Encrypting data uses the shieldEncrypt built-in function in a CQ. Its syntax is:

shieldEncrypt("<namespace>","<connection profile>",<field>,<refresh type>,<refresh threshold>

field is the name of the field in the Shield component's input stream whose values will be encrypted.

refresh type: Specify Time or Count.

refresh threshold: Specify the number of days (Refresh Type = Time) or encryption events (Refresh Type = Count) that will be processed before Striim calls Google Cloud Key Management for a new key. When Refresh Type = Event, a low Refresh Threshold value may significantly degrade performance. (The Refresh Threshold value for one Shield component does not affect the performance of other Shield components that use the same connection profile.)

The following is an example for a stream of a user-defined type in which the social security number is encrypted:

SELECT
  customerID, 
  lastName,
  firstName,
  shieldEncrypt("test","MyShieldProfile",SSN,"Time",1) AS SSN
FROM TypedDataStream

The following is an example for a stream of type WAEvent (see Modifying and masking values in the WAEvent data array using MODIFY):

CREATE STREAM encryptedSSNstream OF Global.WAEvent;
CREATE CQ encryptSSNata 
INSERT INTO encryptedSSNstream
SELECT r FROM cleartextStream r 
MODIFY(
  r.data[4] = shieldEncrypt("test","MyShieldProfile",r.data(4),"Time",1)
  r.data[5] = shieldEncrypt("test","MyShieldProfile",r.data(5),"Time",1)
);

Decrypting data using Shield

If you encrypt data outside of Striim, you can use Tink to decrypt it.
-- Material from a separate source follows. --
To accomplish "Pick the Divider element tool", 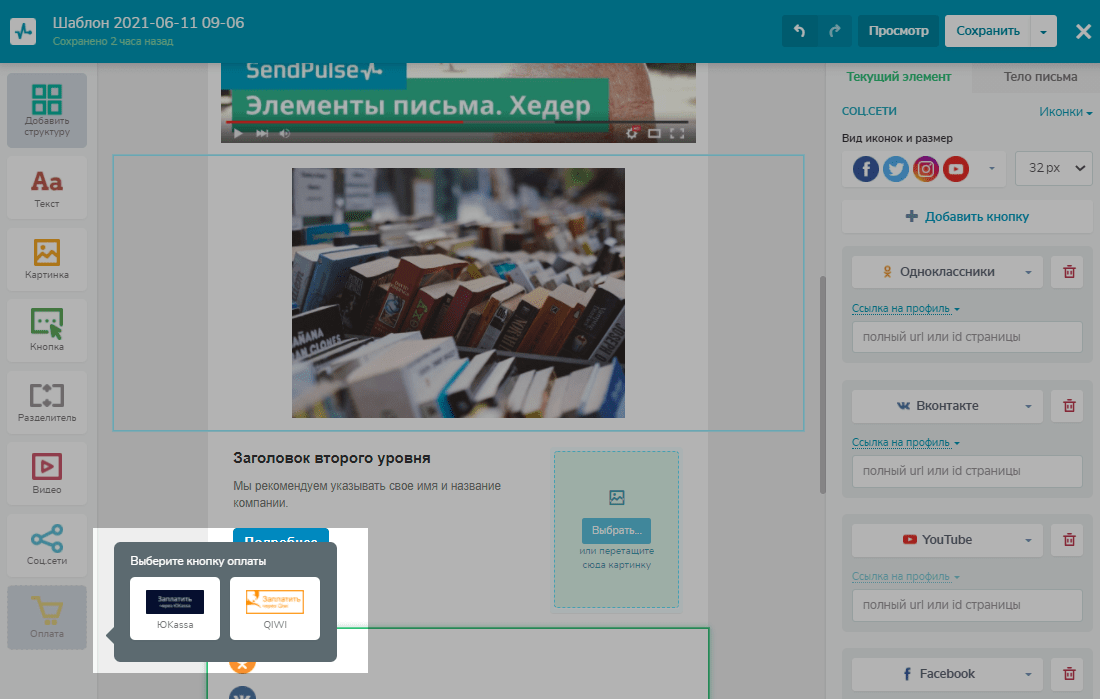I will tap(47, 403).
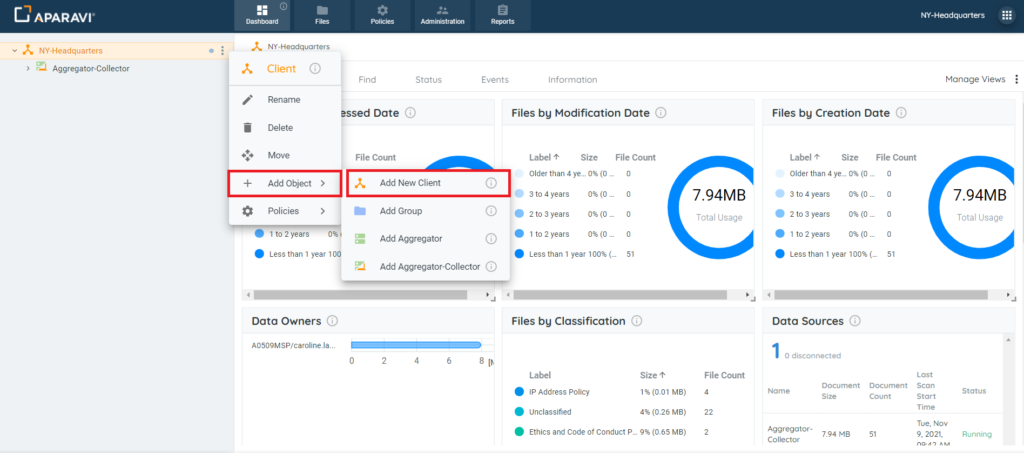
Task: Choose Rename in the context menu
Action: 283,100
In Striim, you can use Shield to decrypt data with Tink. The syntax is:

SELECT shieldDecrypt("<namespace>","<connection profile>","<field>") AS <alias name>

Here is an example of TQL to decrypt an encrypted Source_IP field:

SELECT shieldDecrypt("admin","MyShieldProfile",Source_IP) AS Source_IP

Runtime considerations when using Shield

  1. If you set a low Refresh Threshold value in the Shield component configuration, Shield performance will degrade because Shield will ask Google Cloud Key Management to issue a new key version more frequently. It can take up to several seconds for Shield to receive a new key version from Google Cloud Key Management, and while waiting for the new key Shield will temporarily suspend processing of events, interrupting delivery of data to downstream components and the target, and potentially creating backpressure (see Understanding and managing backpressure).

  2. The encrypted message in the output stream from Shield is a string, regardless of the data type of the field in the input stream. All downstream components and the external target must be configured to handle the string field, or your application will halt.

  3. If a field is set to a fixed length, then encrypting the data in that field is likely to cause errors because the encryption will cause the length of the data in that field to increase.

  4. If you decrypt data using Shield, you will see a drop in performance because Shield must make a call to Google Cloud Key Management to obtain the original wrapping key for every record that it decrypts.